1
0
forked from GitHub/gf-core
Files
gf-core/doc/hackers-guide/DESIDERATA.md

52 lines
3.7 KiB
Markdown

This is an experiment to develop **a majestic new GF runtime**.
The reason is that there are several features that we want to have and they all require a major rewrite of the existing C runtime.
Instead of beating the old code until it starts doing what we want, it is time to start from scratch.
# New Features
The features that we want are:
- We want to support **even bigger grammars that don't fit in the main memory** anymore. Instead, they should reside on the disc and parts will be loaded on demand.
The current design is that all memory allocated for the grammars should be from memory-mapped files. In this way the only limit for the grammar size will
be the size of the virtual memory, i.e. 2^64 bytes. The swap file is completely circumvented, while all of the available RAM can be used as a cache for loading parts
of the grammar.
- We want to be able to **update grammars dynamically**. This is a highly desired feature since recompiling large grammars takes hours.
Instead, dynamic updates should happen instantly.
- We want to be able to **store additional information in the PGF**. For example that could be application specific semantic data.
Another example is to store the source code of the different grammar rules, to allow the compiler to recompile individual rules.
- We want to **allow a single file to contain slightly different versions of the grammar**. This will be a kind of a version control system,
which will allow different users to store their own grammar extensions while still using the same core content.
- We want to **avoid the exponential explosion in the size of PMCFG** for some grammars. This happens because PMCFG as a formalism is too low-level.
By enriching it with light-weight variables, we can make it more powerful and hopefully avoid the exponential explosion.
- We want to finally **ditch the old Haskell runtime** which has long outlived its time.
There are also two bugs in the old C runtime whose fixes will require a lot of changes, so instead of fixing the old runtime we do it here:
- **Integer literals in the C runtime** are implemented as 32-bit integers, while the Haskell runtime used unlimited integers.
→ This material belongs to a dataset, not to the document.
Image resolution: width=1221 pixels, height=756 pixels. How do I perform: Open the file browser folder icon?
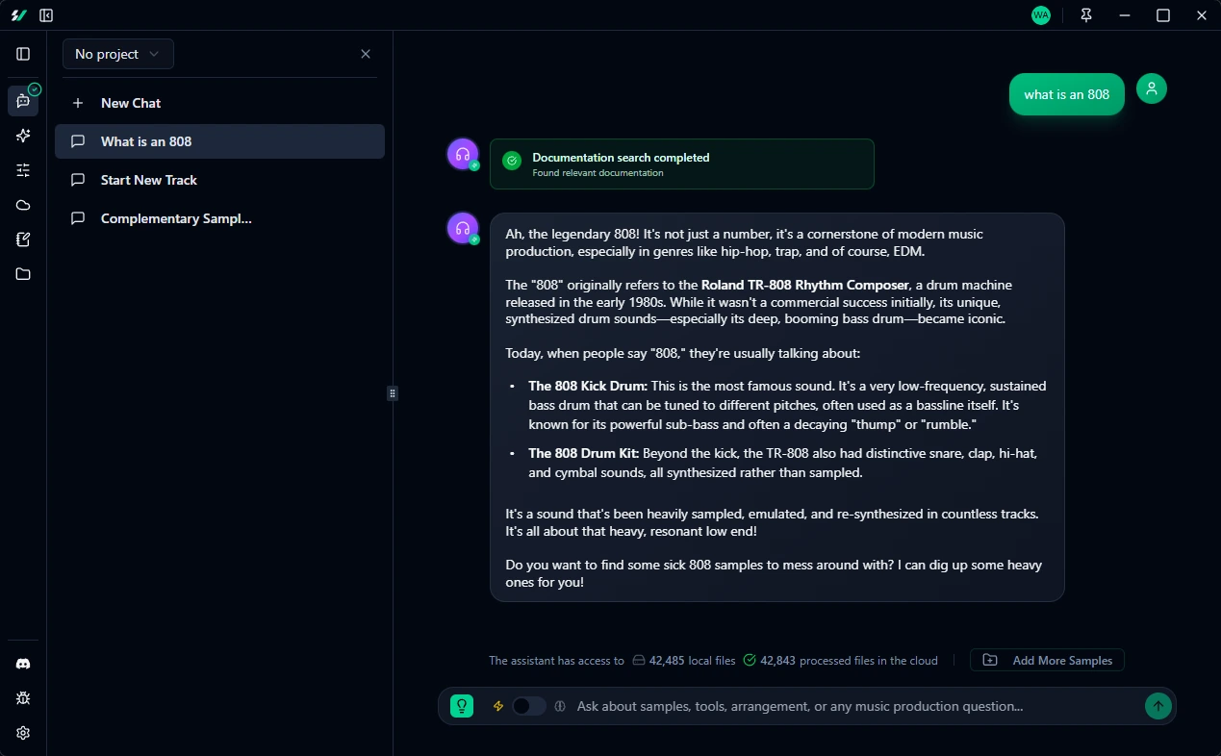[23, 274]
Python supports unlimited integers too, so it would be nice to support them in the new runtime as well.
- The old C runtime assumed that **String literals are terminated with the NULL character**. None of the modern languages (Haskell, Python, Java, etc) make
that assumption, so we should drop it too.
# Consequences
The desired features will have the following implementation cosequences.
- The switch from memory-based to disc-based runtime requires one big change. Before it was easy to just keep a pointer from one object to another.
Unfortunately this doesn't work with memory-mapped files, since every time when you map a file into memory it may end up at a different virtual address.
Instead we must use file offsets. In order to make programming simpler, the new runtime will be **implemented in C++ instead of C**. This allows us to overload
the arrow operator (`->`) which will dynamically convert file offsets to in-memory pointers.
- The choice of C++ also allows us to ditch the old `libgu` library and **use STL** instead.
- The content of the memory mapped files is platform-specific. For that reason there will be two grammar representations:
- **Native Grammar Format** (`.ngf`) - which will be instantly loadable by just mapping it to memory, but will be platform-dependent.
- **Portable Grammar Format** (`.pgf`) - which will take longer to load but will be more compact and platform independent.
The runtime will be able to load `.pgf` files and convert them to `.ngf`. Conversely `.pgf` can be exported from the current `.ngf`.